Whillans Ice Stream () is a glaciological feature of the West Antarctic Ice Sheet, formerly known as Ice Stream B, renamed in 2001 in honor of Ohio State University glaciologist Ian Whillans.

Research

Whillans Ice Stream is one of about a half-dozen large, fast-moving rivers of ice pouring from the West Antarctic Ice Sheet into the Ross Ice Shelf. The ice stream is the subject of different glaciological studies, one of which is looking at subglacial lakes that researchers believe may be speeding the movement of the ice as they periodically fill and drain.

Other researchers, also funded by the National Science Foundation, reported in the June 5, 2008 issue of the journal Nature that, from seismological and GPS data, they discovered the Whillans Ice Stream releases two bursts of seismic waves every day, each one equivalent to a magnitude 7 earthquake.
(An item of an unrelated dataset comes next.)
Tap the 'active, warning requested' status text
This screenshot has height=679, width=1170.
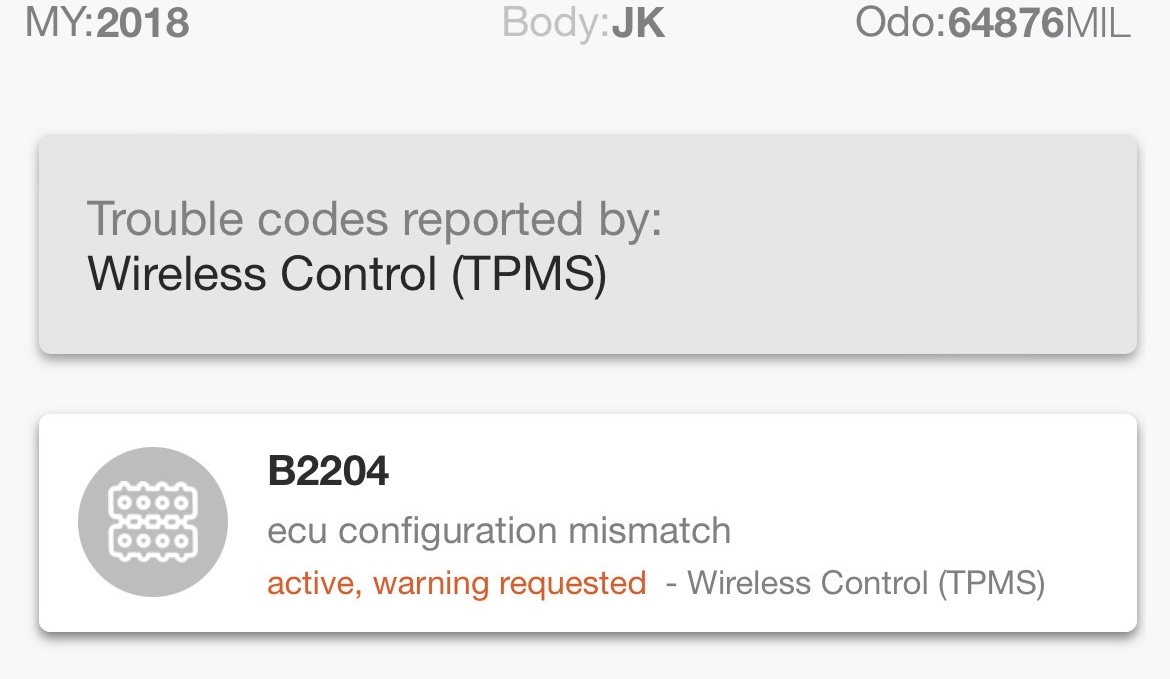coord(456,582)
The data show that the river of ice moves about a half-meter within approximately 30 minutes, remains still for 12 hours, then moves another half-meter, seemingly in phase with gravitational tides. Each time it moves, it emits seismic waves that are recorded at seismographs around Antarctica and even as far away as Australia, a distance of more than 6,400 kilometers.

In 2007, an active subglacial water system consisting of several interconnected subglacial lakes was discovered under Whillans Ice Stream using repeat-track data from the ICESat satellite (Fricker and others, 2007). One of these active lakes, subglacial Lake Whillans, is the subject of a major drilling program funded by National Science Foundation (Whillans Ice Stream Subglacial Access (WISSARD)) which successfully reached the lake on January 28, 2013.

In January 2015, drilling near the grounding line revealed a colony of fish, crustaceans, and jellyfish inhabiting the dark, frigid waters below the ice shelf. Images taken with a remote camera showed fish  and amphipods.

See also
Conway Ice Ridge

Notes and references

External links
 Whillans Ice Stream Subglacial Access (WISSARD)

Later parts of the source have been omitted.